Depending on the project and nature of the work, you should consider adding extra information as relevant. For example, some jobs are charged by the hour, others as a flat fee, this will affect your breakdown of services. The client needs to see what they are paying for and how the calculations have been made.

  • Number of hours worked
  • Hourly rates
  • Differentiated breakdown of hourly rates for different tasks (research, coding, meetings, etc)
  • Breakdown of flat fee calculation

You may also wish to add information such as:

  • Order number
  • Additional notes
  • Discounts offered for prompt payment
  • Payment Instructions

Tips for Creating a Great Invoice

1. Personalize

Whilst your invoice essentially serves your purpose  (getting paid)  there is no reason for it to do only that. It is fine to personalize an invoice as long as you don’t distract from the primary focus. It’s a good idea to include your logo and other branding in the header. You should use the colors that are associated with your business. You can format it to make it stand out. If you can associate that invoice style with the service you provide, even better.
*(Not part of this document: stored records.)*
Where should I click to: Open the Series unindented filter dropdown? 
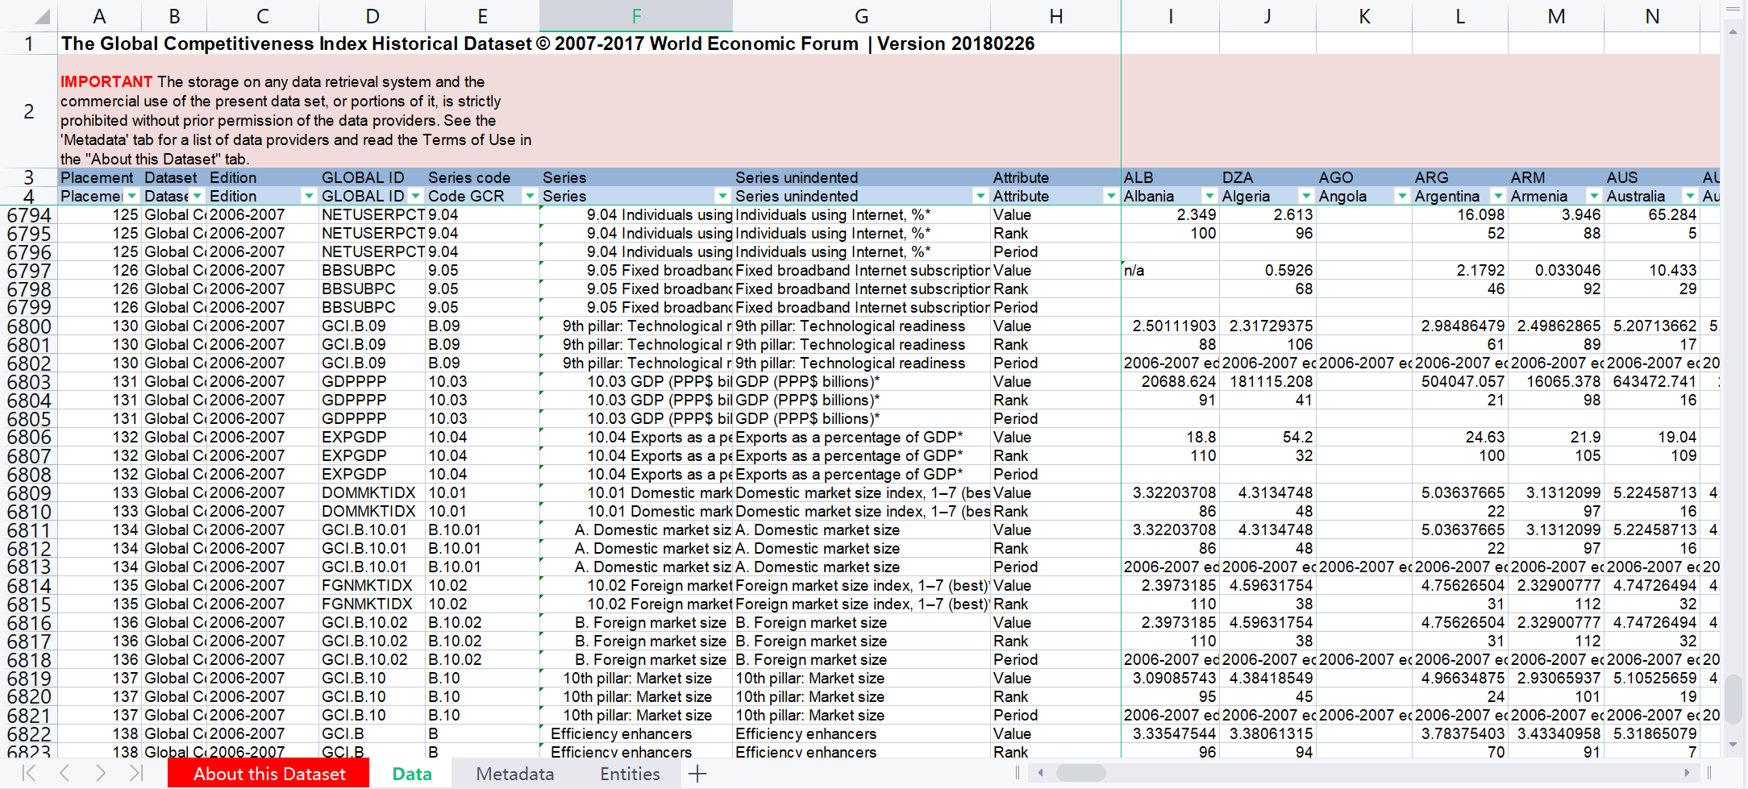point(980,196)
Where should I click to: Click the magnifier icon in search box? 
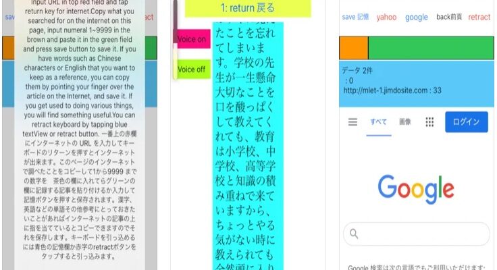coord(353,235)
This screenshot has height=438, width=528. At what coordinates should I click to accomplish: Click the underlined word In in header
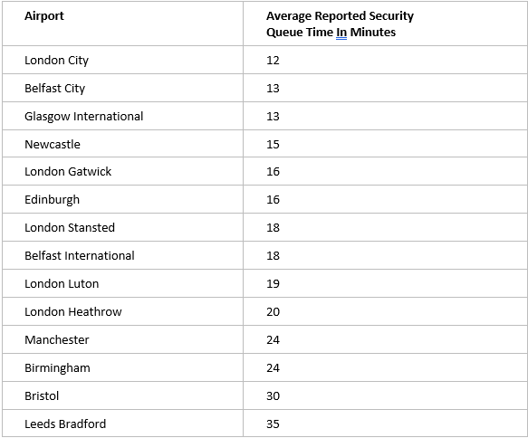coord(341,33)
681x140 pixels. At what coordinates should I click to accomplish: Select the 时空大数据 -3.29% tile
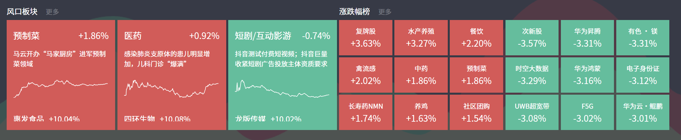532,75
2. Include the Appropriate Information on your Invoice

As long as you follow the guide to what is essential on the invoice, then you’re good to go, right? In general terms, yes. But you should consider adapting this information for different clients. Clients want to feel special too, and they can see a generically produced invoice a mile off. Taking the extra care to add details that appeal to the client is a worthwhile use of a few extra minutes. This is particularly true when breaking down your services, some clients want a detailed breakdown, others are happy with a more general list. Use your client communication skills and knowledge to decide which type of client you are dealing with. It is also important to remember they this is a formal document, so addresses, contact information, and titles should all be appropriate for the business relationship regardless of your personal dealings.

3. Make Payment as Simple as Possible

You need to make absolutely sure that you have provided all the details to make the payment of your invoice as easy as possible for the client and they have no excuses. Emphasis the due date for payment, make your payment preference clear.

Some tools such as Kitchen provide secure one-click payment possibilities.

4. Make Your Invoice Work for You

Yes, your invoice enables you to get paid by the client, but it is also for your benefit in other ways. Your invoices are essential for your own accounting and therefore should contain all the information you need to keep your records up to date including sequential invoice numbers, clear dating, and tax information.

5. Add Messages

Add messages of thanks and reminders of services in the footer at the bottom of the document. The perfect place for a personal note of thanks that still retains the professional look of the overall document.


So, whilst invoicing is not the most exciting part of your freelancing job, it is a vital cog in the professional machine that you are trying to establish. We are looking at you getting paid, but also finishing up with your messaging, loud and clear. I am a professional business person and everything I do from start to finish is is consistent, efficient, and organized. Without a doubt, the quality of your work is the most important factor in getting return clients, but the subtle building blocks you add along the way, all help you to be remembered for the right reasons. Strong, clear, effective invoicing is truly another way to build your reputation.